Siedmiu francuskich policjantów zostało skazanych za oskarżenie niewinnego człowieka o próbę zabójstwa. Mężczyźni spędzą w więzieniu od 6 miesięcy do roku. Stracili także prawo do wykonywania zawodu. Przed sądem w podparyskim Bobigny przeciwko werdyktowi protestowały dziesiątki funkcjonariuszy.

W połowie września w Aulnay-sous-Bois na przedmieściach francuskiej stolicy, jeden z mundurowych został ranny w zderzeniu dwóch radiowozów. Żeby zatuszować sprawę, siedmiu funkcjonariuszy skłamało i sfabrykowało wspólne sprawozdanie z wypadku.

Przypadkowy kierowca trafił do aresztu pod zarzutem próby "nieumyślnego zabójstwa" policjanta. Grozi za to we Francji dożywocie. Został również dotkliwie pobity przez policjantów.
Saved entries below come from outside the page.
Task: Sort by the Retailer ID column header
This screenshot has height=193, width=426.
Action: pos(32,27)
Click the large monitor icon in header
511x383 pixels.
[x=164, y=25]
Związek zawodowy policjantów "Alliance" oświadczył, że jest "zdegustowany" werdyktem w tej sprawie.

Według przedstawicieli związku, trudno pojąć tak surowe kary w sytuacji, gdy oskarżeni "przyznali się do popełnionego błędu", a jednocześnie w innych procesach we Francji wielokrotni przestępcy "nie ponoszą należytej kary albo są wypuszczani na wolność".